What I built is a gadget that exposes JSON formatted accelerometer data via a web service. Any Windows 8 (WinRT) applications can consume this service. There are a few details to getting this to work. I will briefly go over the main things to be aware of here. I will post the entire project later.
Here is what it looks like tacked on my laptop:
Across the top (from left to right): OLED Display, SEEED Studio Accelerometer, GHI Spider board, Wifi module
Across the Bottom: power module, battery pack.
On the table is a ClearWire wifi router.
Here are some of the main things to be aware of:
Time Series Graph
I added a OLED Display because it was very handy to have a time series graph to display the x,y,z axis’ for troubleshooting.
Here is the code for the graph:
public class GraphHelper
{
uint currentX;
uint MaxX;
uint _y;
uint _GraphHeight = 10;
Gadgeteer.Modules.Seeed.OledDisplay _display;
public GraphHelper(uint y, Gadgeteer.Modules.Seeed.OledDisplay display )
{
_y = y;
_display = display;
currentX = 0;
MaxX = _display.Width;
Clear();
}
private void Clear()
{
_display.SimpleGraphics.DisplayRectangle(Gadgeteer.Color.Gray, 1, Gadgeteer.Color.White, 0, _y, _display.Width, _GraphHeight);
}
float _maxG=1;
public void AddDataPoint(float range)
{
//check if new values are larger than we expected.
//I assume the range is between 1 and -1.
//If the range is larger then we need to adjust.
if (System.Math.Abs((int)System.Math.Ceiling(range)) > _maxG)
_maxG = range;
//shift all values to positive range.
//TODO: fix variable names...
float rangeNorm = range + _maxG;
float integral = _GraphHeight / _maxG;
rangeNorm = rangeNorm * integral;
rangeNorm -= _GraphHeight;
rangeNorm += _y + (float)(_GraphHeight * 0.5);
if(currentX==0)
Clear();
if ( rangeNorm < _y)
rangeNorm = _y;
if(rangeNorm > (_y + _GraphHeight))
rangeNorm = _y + _GraphHeight;
if (currentX <= MaxX)
{
_display.SimpleGraphics.SetPixel(Gadgeteer.Color.Green, currentX++, (uint)System.Math.Ceiling((uint)System.Math.Ceiling(rangeNorm)));
}
else
{
currentX = 0;
}
}
Here is how you would call its c’tor to put a graph halfway down the screen (display_height/2=64)and plot a point :
this.graphX = new GraphHelper(64, _display ); graphX.AddDataPoint( (float) averagedAcceleration.X );
Windows 8 Capabilities Panel in Visual Studio 12
Pay attention to the Capabilites tab in the Package.appxmanifest.

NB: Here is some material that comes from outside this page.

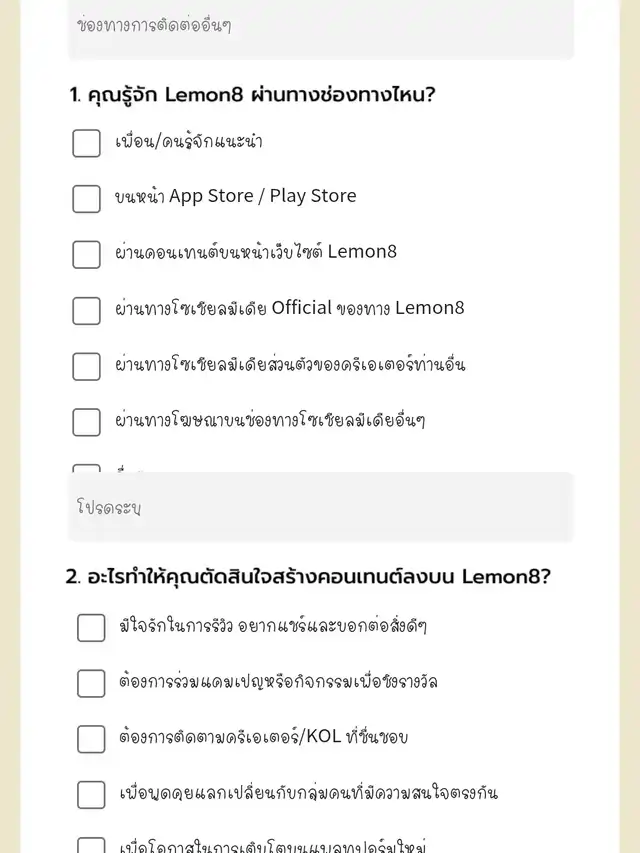Click the Official ของทาง Lemon8 label text
640x853 pixels.
click(290, 308)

I had enabled “Internet(Client)” and thought I was good to go. No so. There is also a “Home or Work Networking” capability. For connections to resources on a LAN you need to enable this.
Reactive Extensions for .Net are Very Cool
In my Win8 application I needed to call the sensor service on a timer. There are many ways I could have done this. I wanted a quick and easy solution that would work with the async nature of WinRT development and I knew for certain that this code would be not in a production system…ever. This isn’t to say RX .Net isn’t production worthy, just that this usage of a timer is probably not optimal for production but is great for demo code.
var fivePerSecond = Observable.Interval(TimeSpan.FromMilliseconds(200))
.ObserveOnDispatcher()
.Subscribe(num =>
{
Get_Sensor_Data();
});
Every 200 ms this will call Get_Sensor_Data()…which then calls MoveCube() here:
HttpResponseMessage response = await rootPage.httpClient.GetAsync("http://192.168.1.10");
await Helpers.MoveCube(response, renderer);
Page.NotifyUser.Text = "Completed";
And finally, we get to the MoveCube()…
internal static class Helpers
{
internal static async Task MoveCube(HttpResponseMessage response, DxRenderer.Cube cube)
{
string responseBodyAsText;
responseBodyAsText = await response.Content.ReadAsStringAsync();
JsonValue value = JsonValue.Parse(responseBodyAsText);
var c = value.GetObject();
string sx = (c["Accel"] as JsonValue).GetObject()["x"].GetString();
string sy = (c["Accel"] as JsonValue).GetObject()["y"].GetString();
float.TryParse(sx, out cube.X);
float.TryParse(sy, out cube.Y);
}
}
SharpDX is DirectX for C#
Finally, Jose Fajardo, who has published some very useful demos of SharpDX, provided the starting point for the Win8 cube rotation via accelerometer. I wasn’t able to get the SharpDX demos that come with SharpDX to run. But I was able to get Jose’s samples working. So thanks Jose! SharpDX is the only way I know of to do DirectX in WinRT apps using C#.